The World Intellectual Property Organization (WIPO) recently reported that there were at least 1,060 patents for blockchain that were approved in 2018.
China was the top nation for receiving patents with 790 patents approved, followed by the United States with 762 approvals, South Korea with161 approvals, and Australia with 132 approvals. The United Kingdom was the only European country to be included in the top 10 country list and had 36 patents approved.
The WIPO also reported that nChain Holdings Limited was the most active firm in the blockchain patent space. nChain is based in the Unite Kingdom but also applied for and received approval for blockchain patent applications in Australia, Canada and India.
The concept of blockchain and crypto-currency patents is a sensitive issue that is being looked at governments around the world since these patents create a number of potential legal problems.

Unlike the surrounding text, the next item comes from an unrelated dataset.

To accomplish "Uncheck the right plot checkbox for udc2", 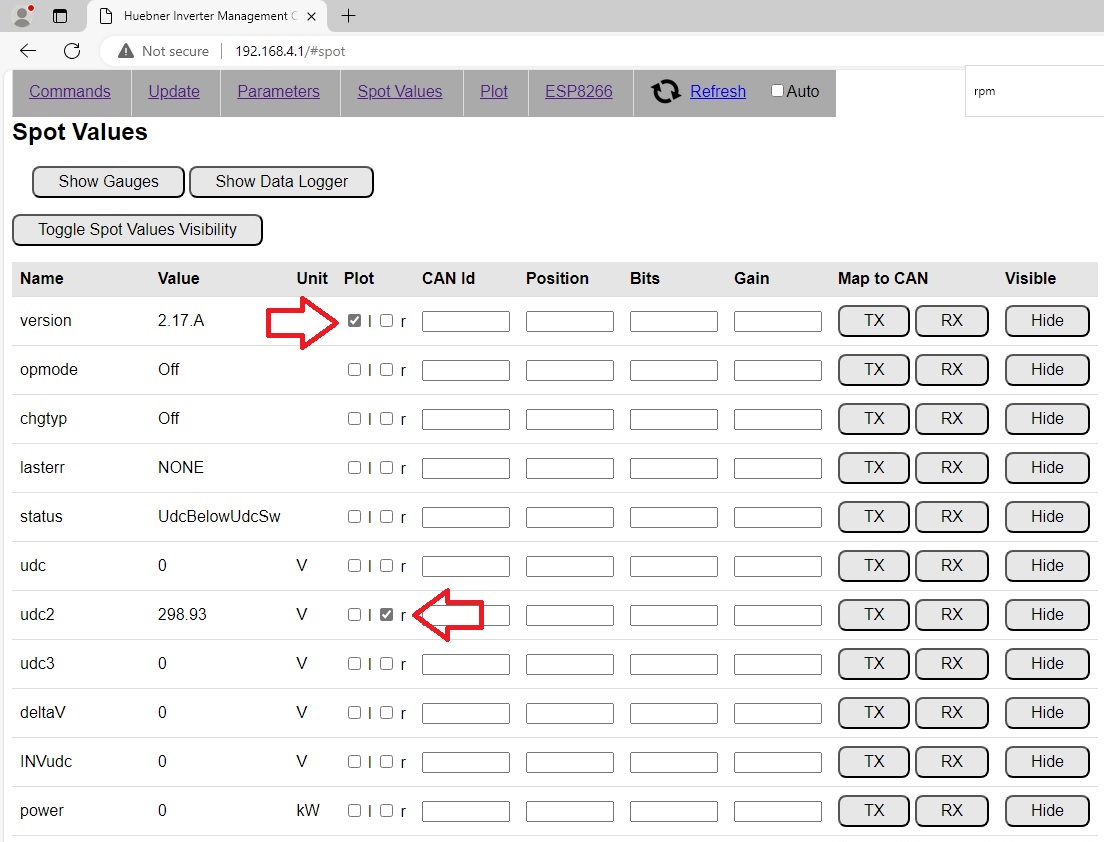I will coord(386,615).
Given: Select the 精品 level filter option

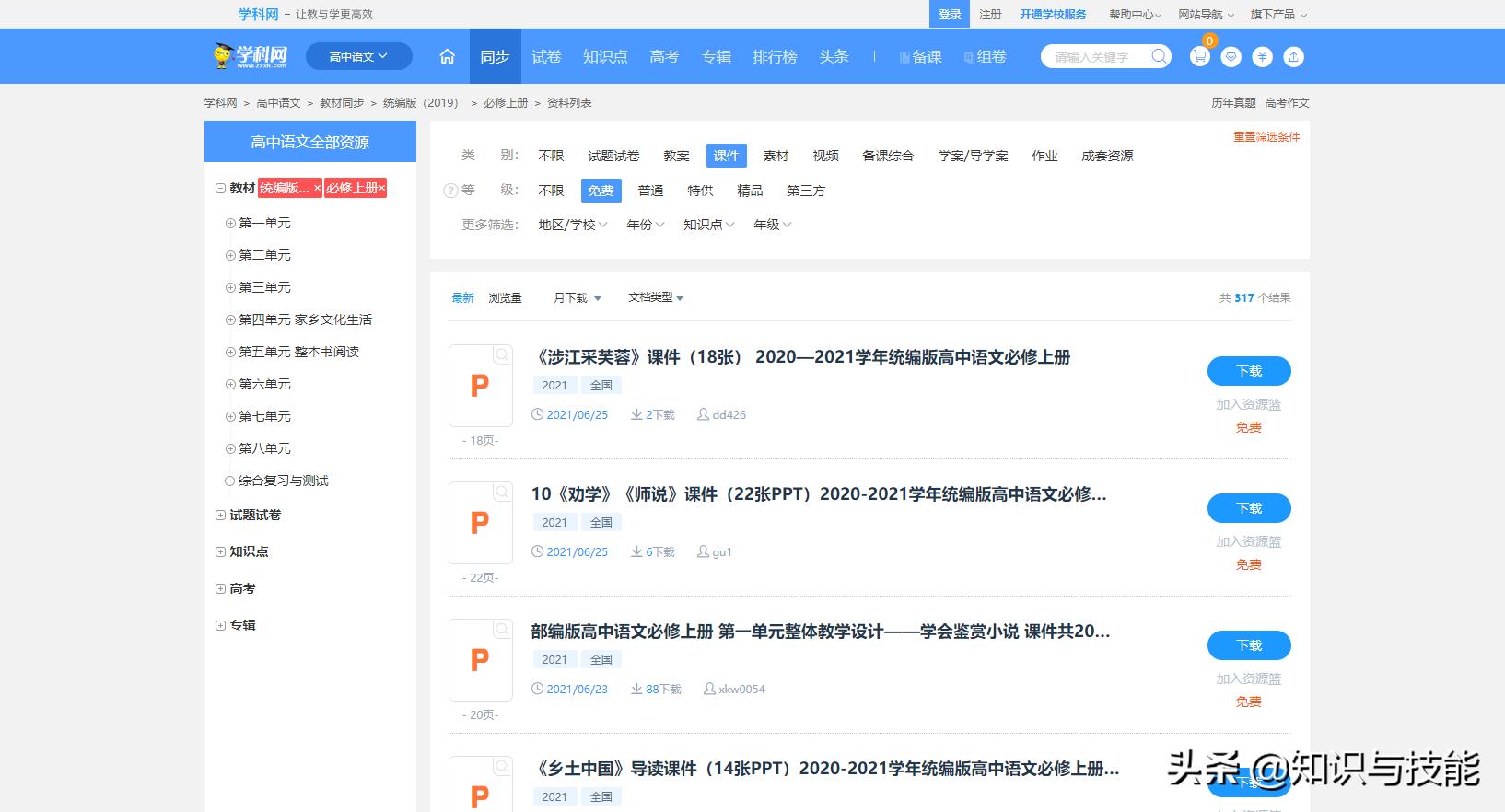Looking at the screenshot, I should pyautogui.click(x=750, y=191).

The majority of blockchain projects that are asking for patent approval and protections are based upon the concept of decentralization and open source codes, which makes the concept of Intellectual Property (IP) difficult to define, categorize and approve and also offers legal challenges. Simply put, if blockchain code is “open” then by definition of it being “open” then it can’t be owned by a single person or corporate entity.
Although this is a legal issue that will ultimately have to be litigated in courts, in 2018 and 2019 it does not appear to be deterring firms or individuals from continuing to apply for patents so that they can safeguard their IP, as WIPO reports that they have already granted 240+ blockchain and crypto-currency patents in the first two months of this year.